Vers minuit, enfin, le tourbillon s’arrête. Marie ne réalisera que le lendemain que Kevin est bien l’une des victimes. "Je me suis précipitée pour acheter le 'Dauphiné Libéré'. Quand j’ai lu qu’un des garçons décédés habitait rue d’Aquitaine, j’ai réalisé qu’il ne pouvait s’agir que de lui. Que mes voisins avaient raison."

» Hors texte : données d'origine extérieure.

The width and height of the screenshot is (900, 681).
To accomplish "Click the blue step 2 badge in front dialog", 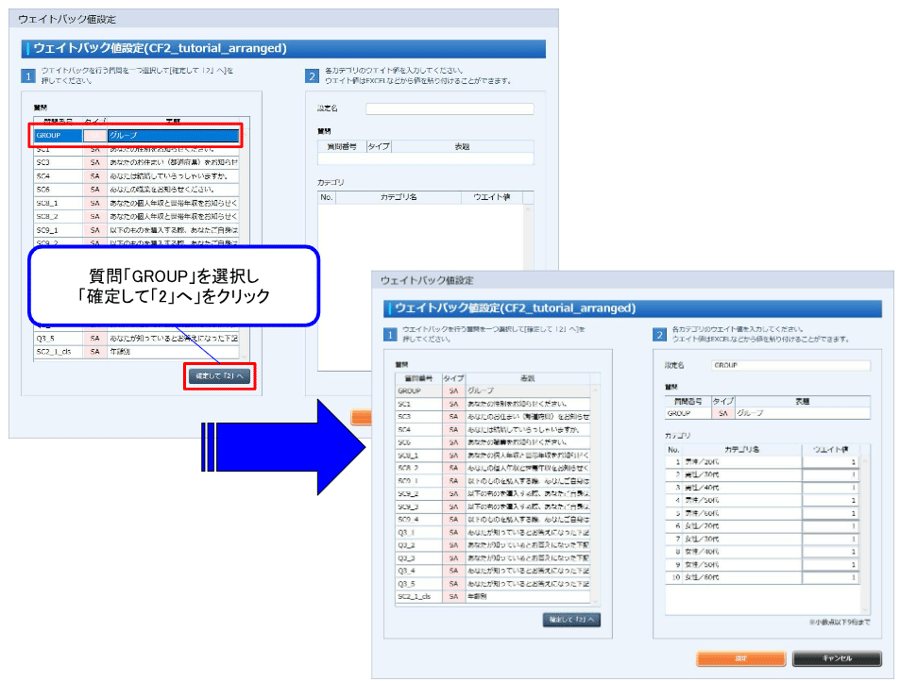I will click(660, 336).
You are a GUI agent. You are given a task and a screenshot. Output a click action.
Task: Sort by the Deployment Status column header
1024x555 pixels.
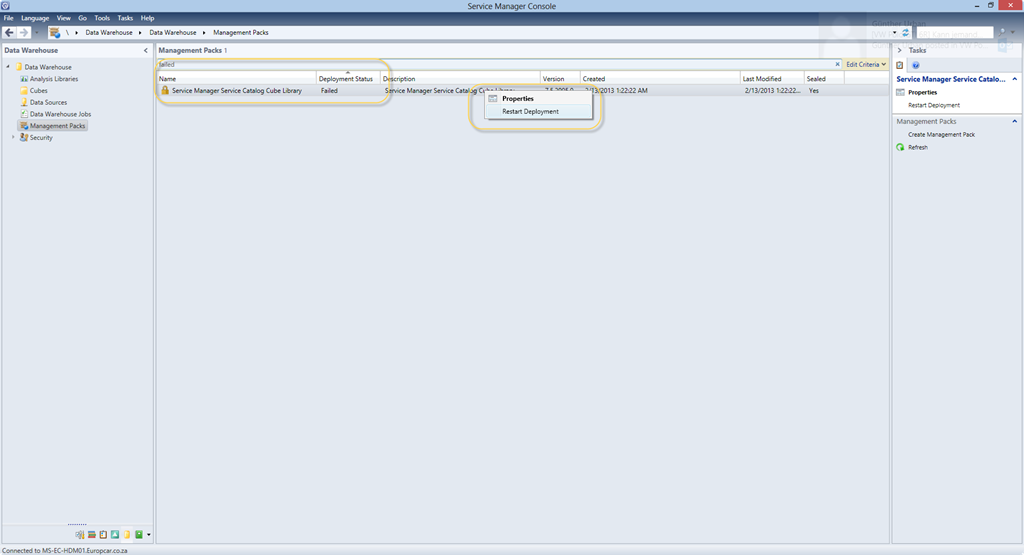tap(346, 78)
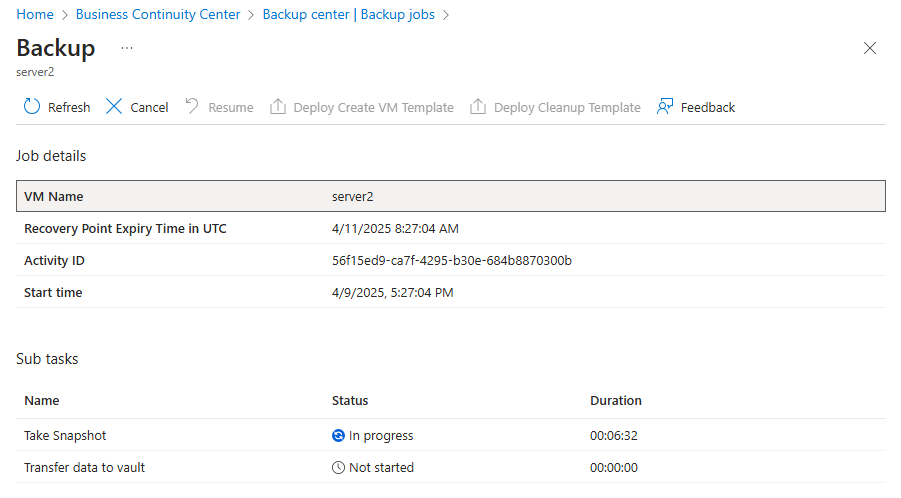
Task: Click the Name column header
Action: [x=42, y=401]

Ce jour-là, ce "tragique lendemain", Kevin et Sofiane auraient dû se rendre au mariage d'un ami. Ils étaient tous les deux témoins. La cérémonie n’a pas été annulée. "Les parents des deux victimes ont dit au marié de la maintenir", explique Marie en avalant la dernière gorgée de son café. "Et vous savez ce qu’ils ont fait ensuite ?", lance-t-elle, le regard admiratif. "Ils ont pris la place de leurs enfants." Samedi 29 septembre, en effet, le lendemain du drame, la mère de Kevin et le père de Sofiane ont proposé au futur époux d'être témoins. Un acte d’amour, selon Marie. Comme s’ils voulaient faire vivre encore un peu leurs deux enfants à travers eux. Leur donner un petit sursis "de quelques heures seulement" avant de les laisser partir "vraiment".
* Le prénom a été changé.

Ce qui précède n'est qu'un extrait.